-------- STUDY MATERIAL

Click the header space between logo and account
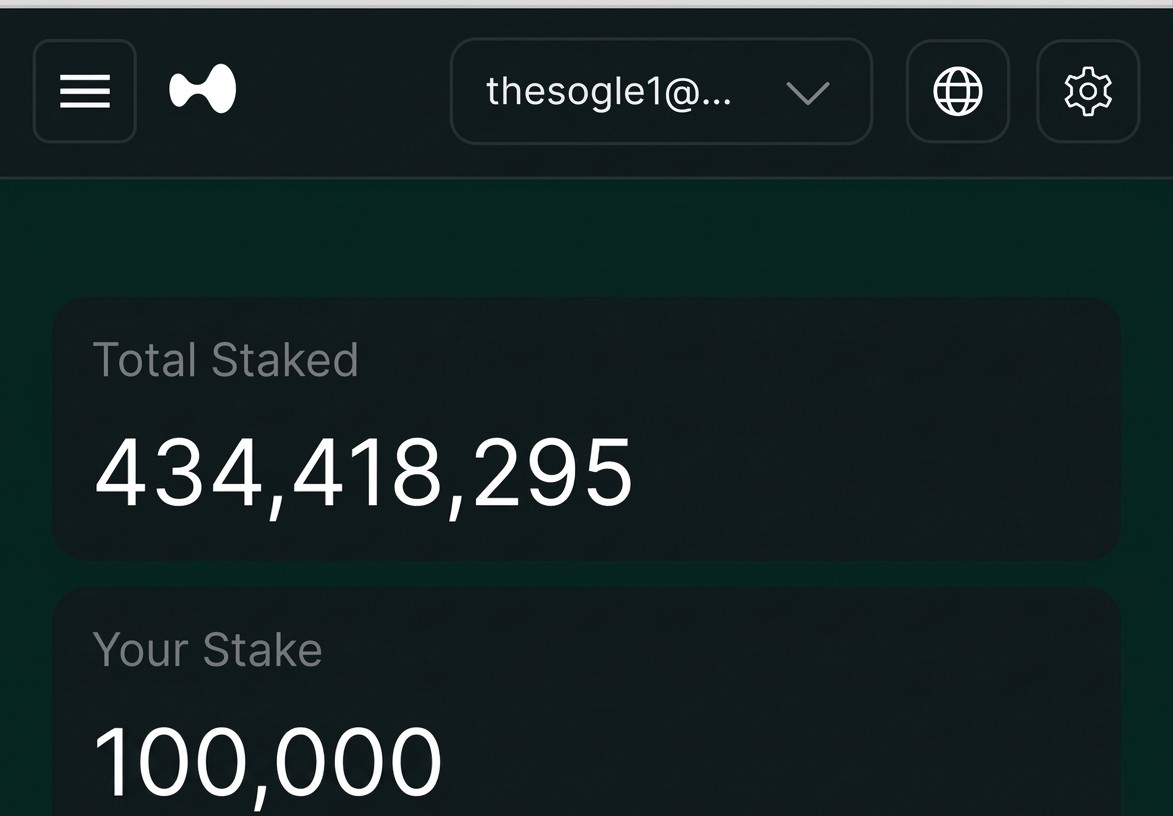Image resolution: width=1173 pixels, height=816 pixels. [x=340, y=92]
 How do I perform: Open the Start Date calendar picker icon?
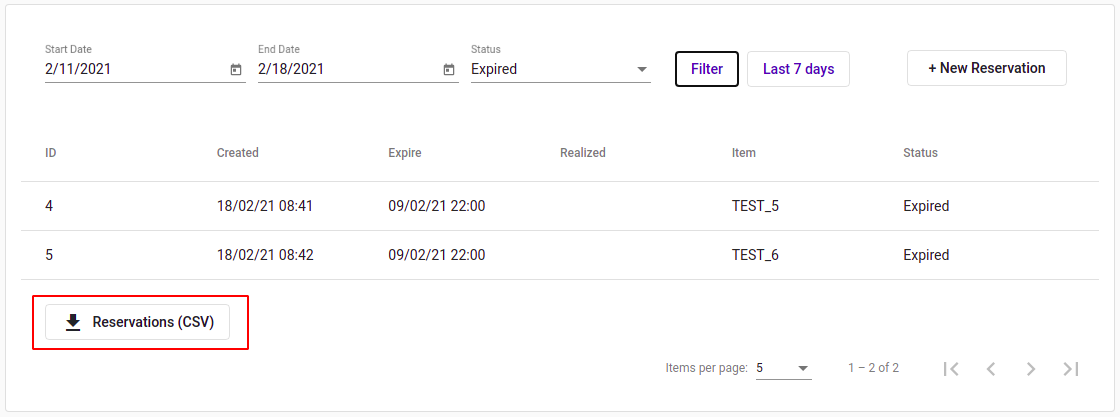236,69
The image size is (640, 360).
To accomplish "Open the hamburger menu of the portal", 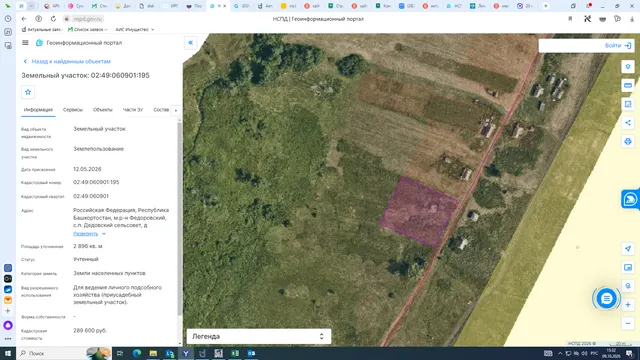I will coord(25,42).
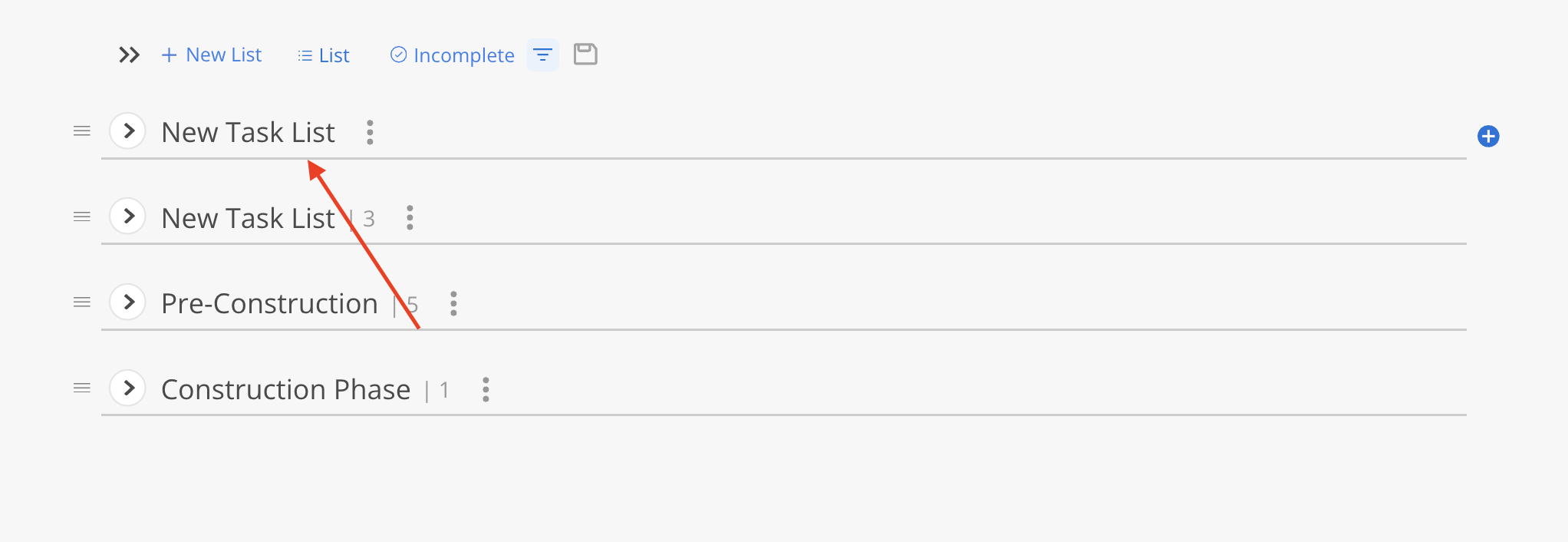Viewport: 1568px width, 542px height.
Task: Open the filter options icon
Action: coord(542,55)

----------------

Take the material above from its first line through the line holding "The image size is (640, 360)." and set it down exactly, without the pictures.

SOLUTION TO THIS PROBLEM:
Click the header space between logo and account
Image resolution: width=1173 pixels, height=816 pixels. [x=340, y=92]
 How do I perform: Open the Start Date calendar picker icon?
236,69
The image size is (640, 360).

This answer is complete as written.